Dengan mantap dan optimistis, ia pun membangun Swiss Bell Hotel. Hotel jaringan internasional asal Eropa, ini ibarat mainan baru bagi Hermes. Yang unik, tempat penginapan yang menyediakan 159 kamar yang dikelola Hermes juga direncanakan memiliki fasilitas sekolah pariwisata. “Saya pikir tadinya mau buat yang kecil-kecil saja. Dalam perjalanan banyak masukan-masukan,” katanya, prihal bisnis propertinya ini.
Naluri bisnis Hermes tak berhenti sampai di sini. Kawasan agrobisnis “Sentul Paradiso” yang berlokasi di Desa Cijayanti, Sentul Selatan, makin menguatkan eksistensi Hermes sebagai pengusaha properti yang patut diperhitungkan. Seperti saat berbicara tentang industri ponsel dengan nada berapi-api, ia pun dengan penuh semangat bercerita tentang rencana bisnisnya ini.

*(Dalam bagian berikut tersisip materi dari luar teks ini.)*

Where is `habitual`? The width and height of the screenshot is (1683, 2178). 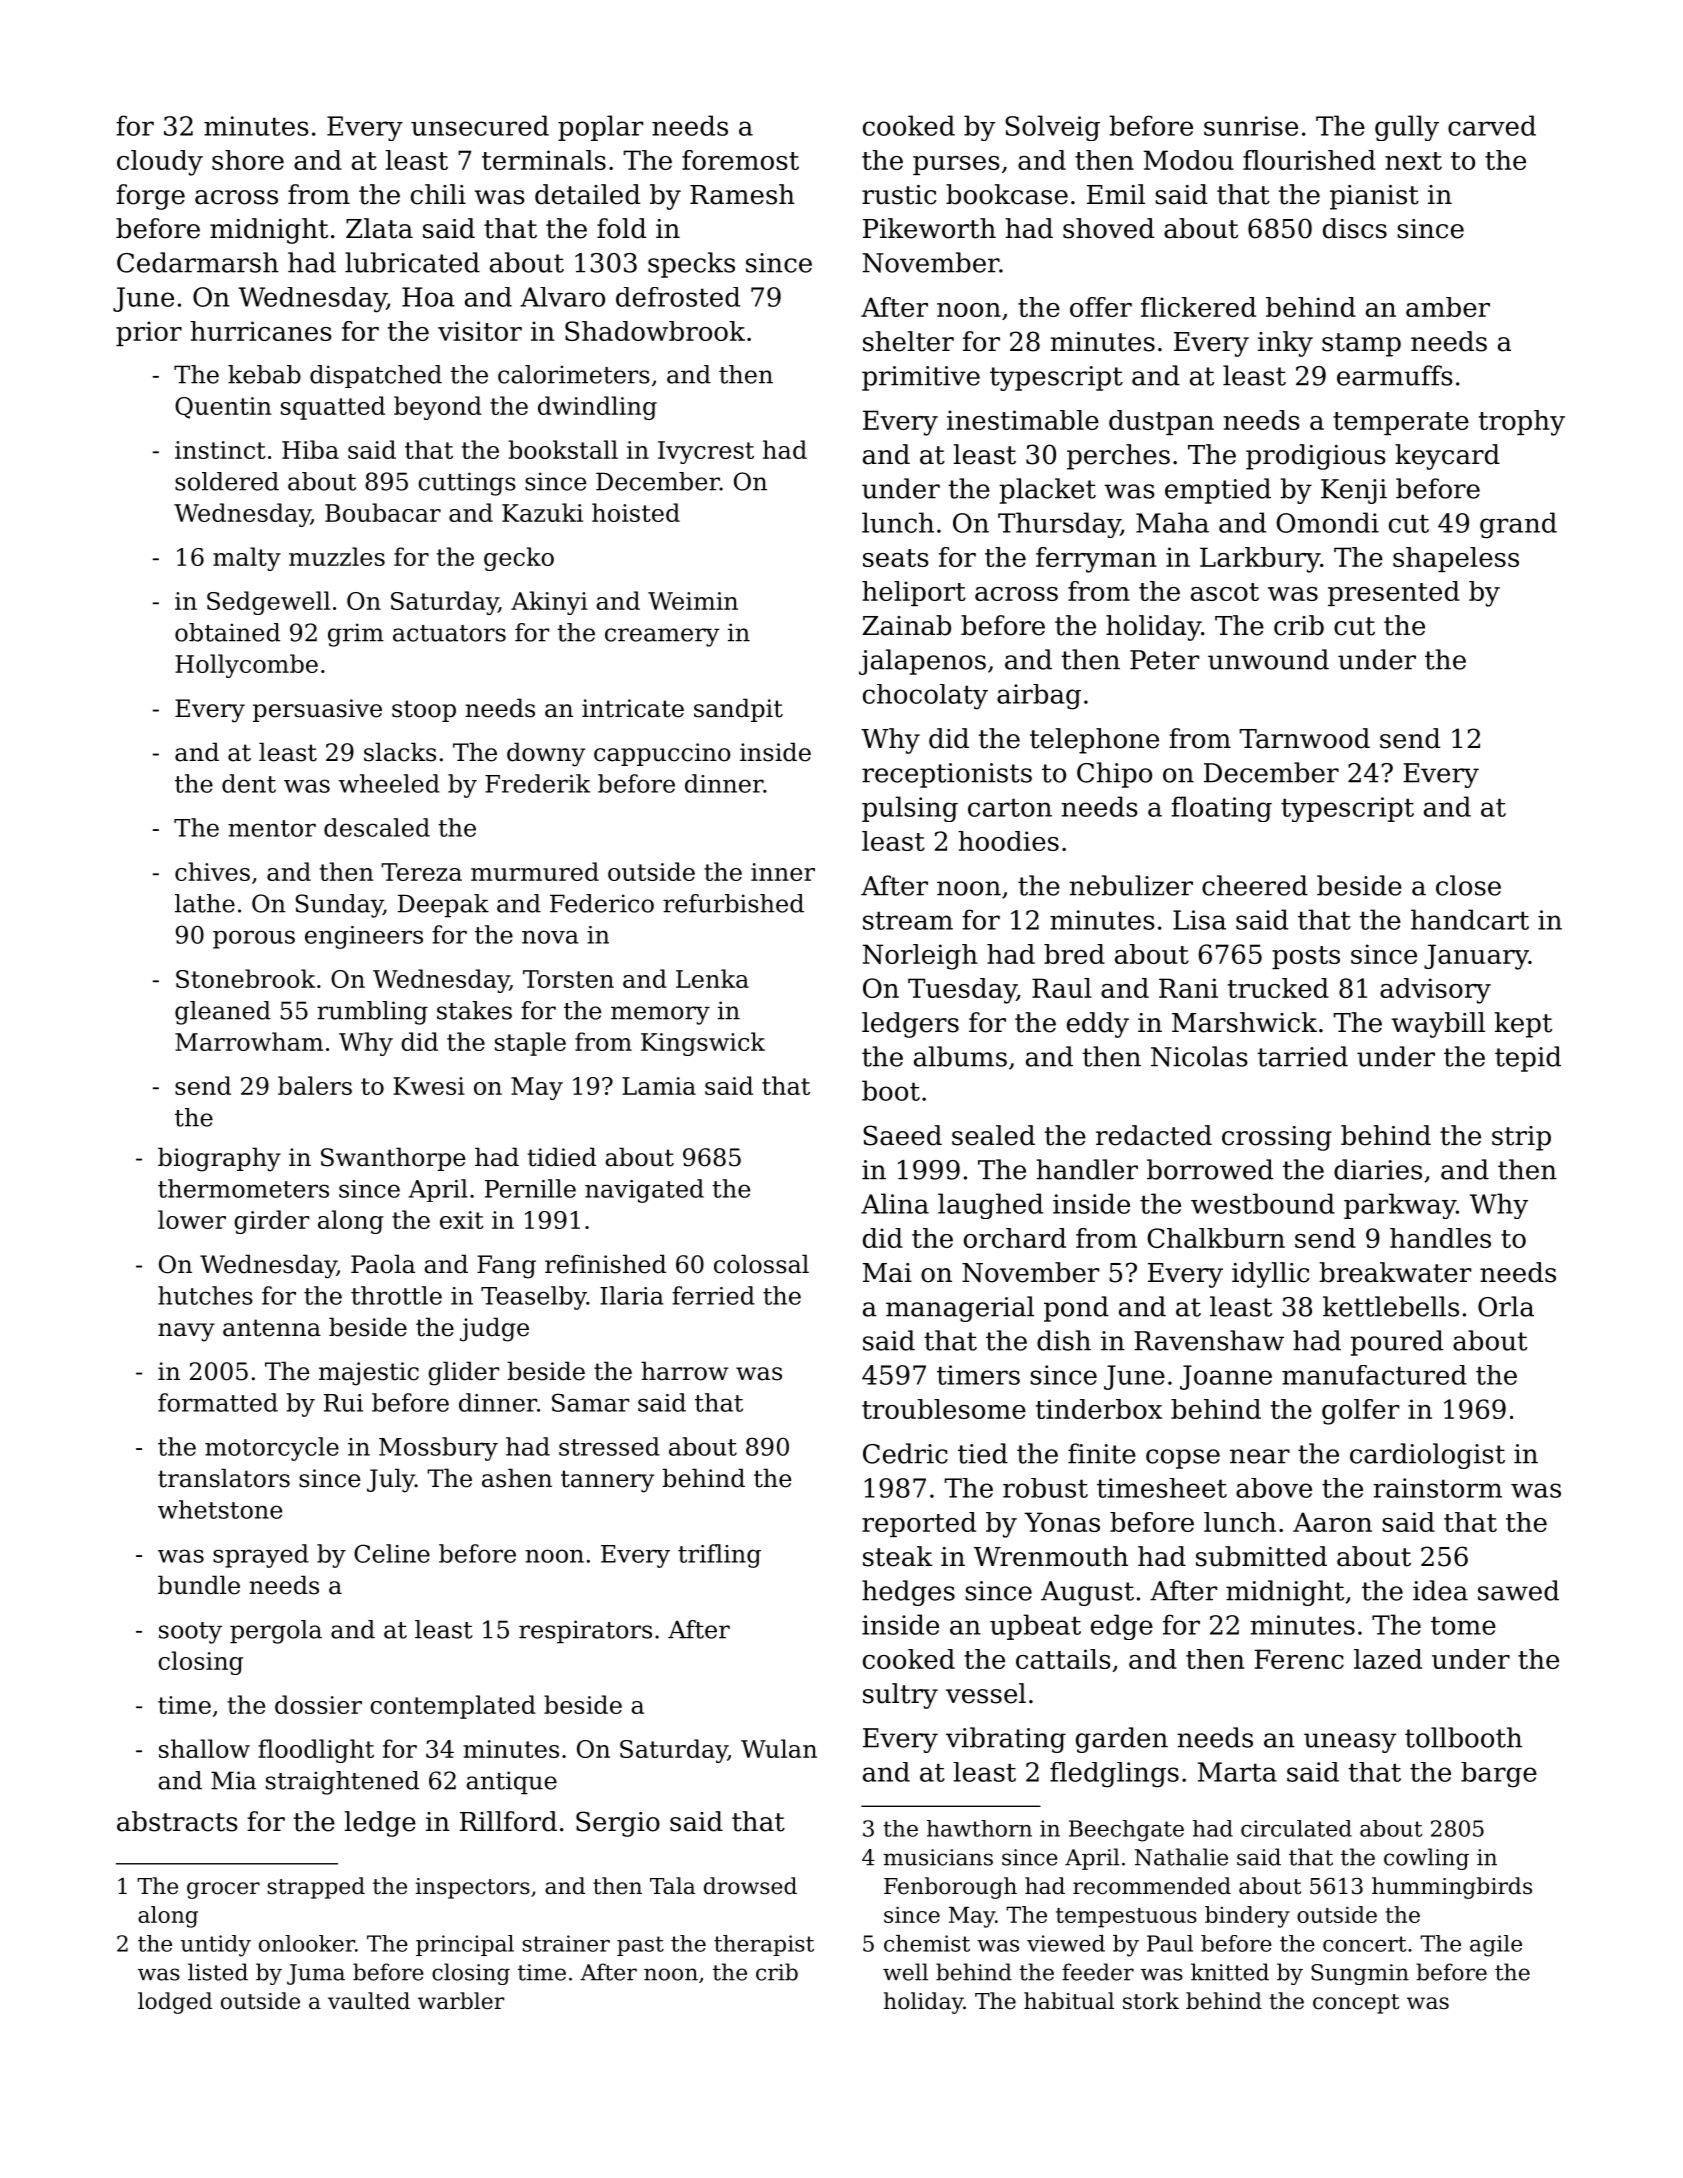
habitual is located at coordinates (1069, 2001).
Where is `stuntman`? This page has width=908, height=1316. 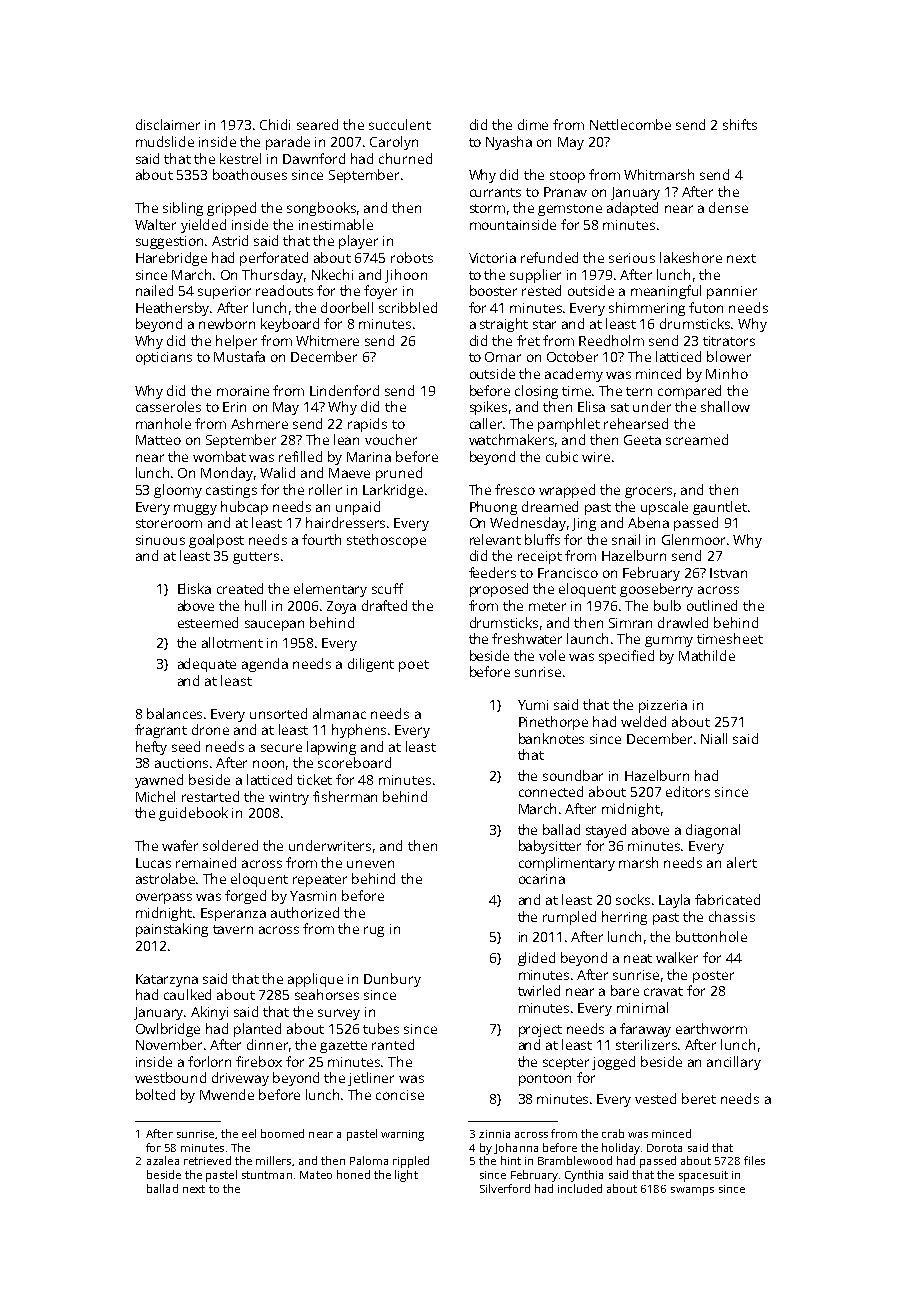 stuntman is located at coordinates (267, 1175).
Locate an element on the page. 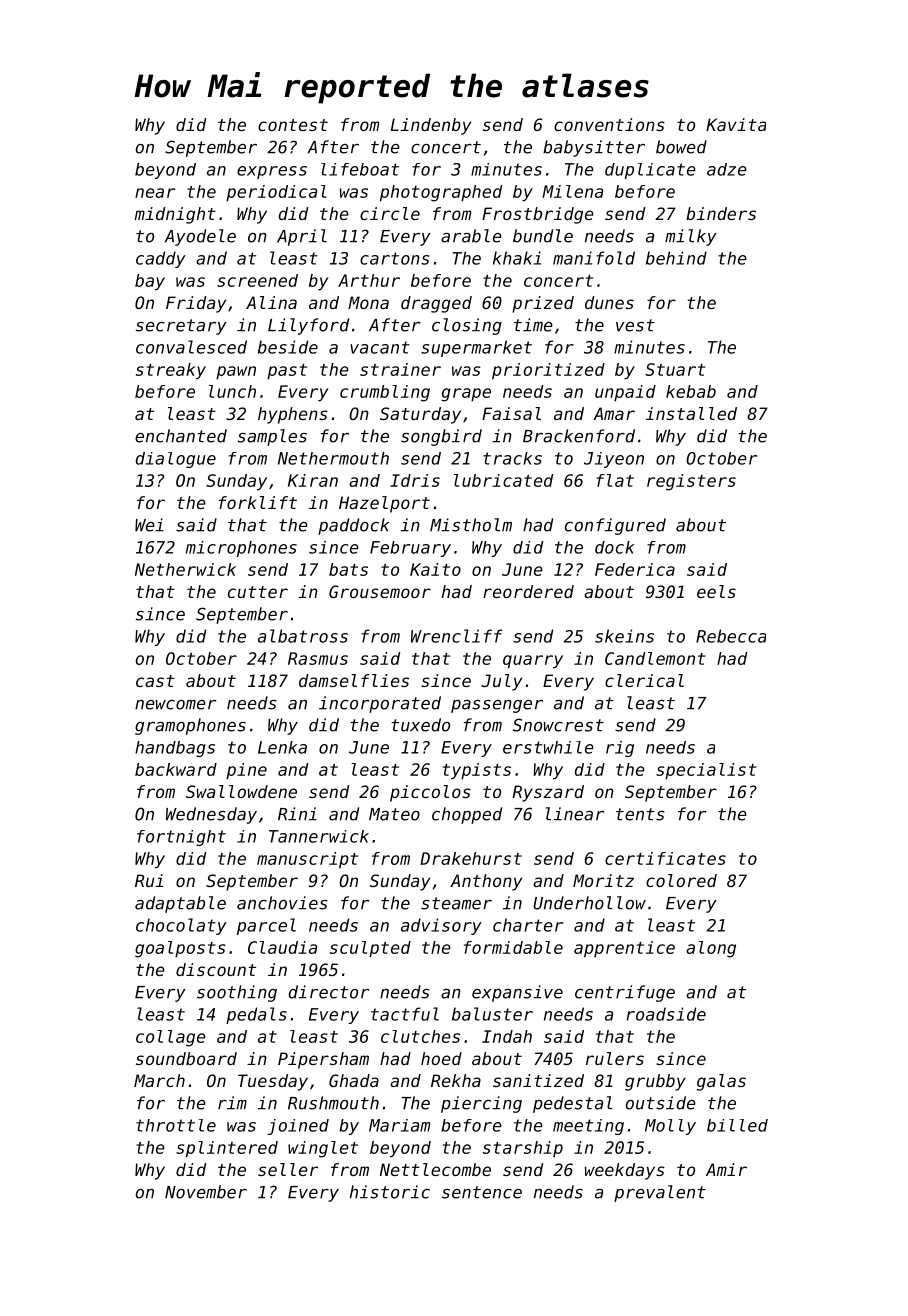 The image size is (908, 1316). collage is located at coordinates (171, 1038).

Ia menyebut kawasan agrobisnis ini sebagai resort yang terintegrasi. Ia berencana kawasan ini tak hanya menyediakan fasilitas resort, tapi juga ada perkebunan coklat. Hermes mengakui, ide ini muncul setelah ia melihat-lihat satu perkampungan dari Niss (Perancis) ke Montecarlo. Di tengah jalanan yang berliku, terdapat sebuah pabrik parfum (concentrate-nya) yang menyuguhkan pengalaman baru tentang proses pembuatan parfum, dari berupa batangan pohon sampai jadi parfum.
Kebun coklat dipilih Hermes, karena coklat digemari orang dari berbagai lapisan, dari anak kecil sampai tua. Sayangnya, mayoritas orang tidak tahu, pohon cokelat, bentuk biji, proses pembuatan itu bentuknya seperti apa. Inilah yang merangsang instink bisnis Hermes, untuk menjadikan kawasan ini sebagai resort terpadu. Kawasan ini dimaksudkan sebagai tempat pembelajaran keluarga di akhir pekan, lengkap dengan tempat penginapannya.
Di lahan seluas 13 hektar ini tadinya direncanakan akan dibangun perumahan ini, Hermes mendadar mimpinya yang baru. “Saya punya mini plan mengenai process chocolate plann-nya. Itu nantinya ada mini plan, ada mixer, ada wholeemile sampai ke depositor sampai jadi, ada proses produksinya seperti pabrik cokelat mini,” katanya sambil menunjukkan gambar yang dimaksud.
Obsesi mengembangkan kawasan agrobisnis ini tampaknya berawal dari hobinya berkebun. Lihat saja pekarangan rumahnya yang seluas 6500 meter di daerah Cilandak, Jakarta Selatan. Tempat tinggal eksekutif yang biasa bangun jam 05.30 WIB ini terlihat sangat asri dengan 15 pohon Rambutan, 15 pohon Mangga, 12 pohon Kelapa, pohon Alpukat, pohon Duren, dua pohon Sawo, dua pohon Belimbing, Jeruk Bali.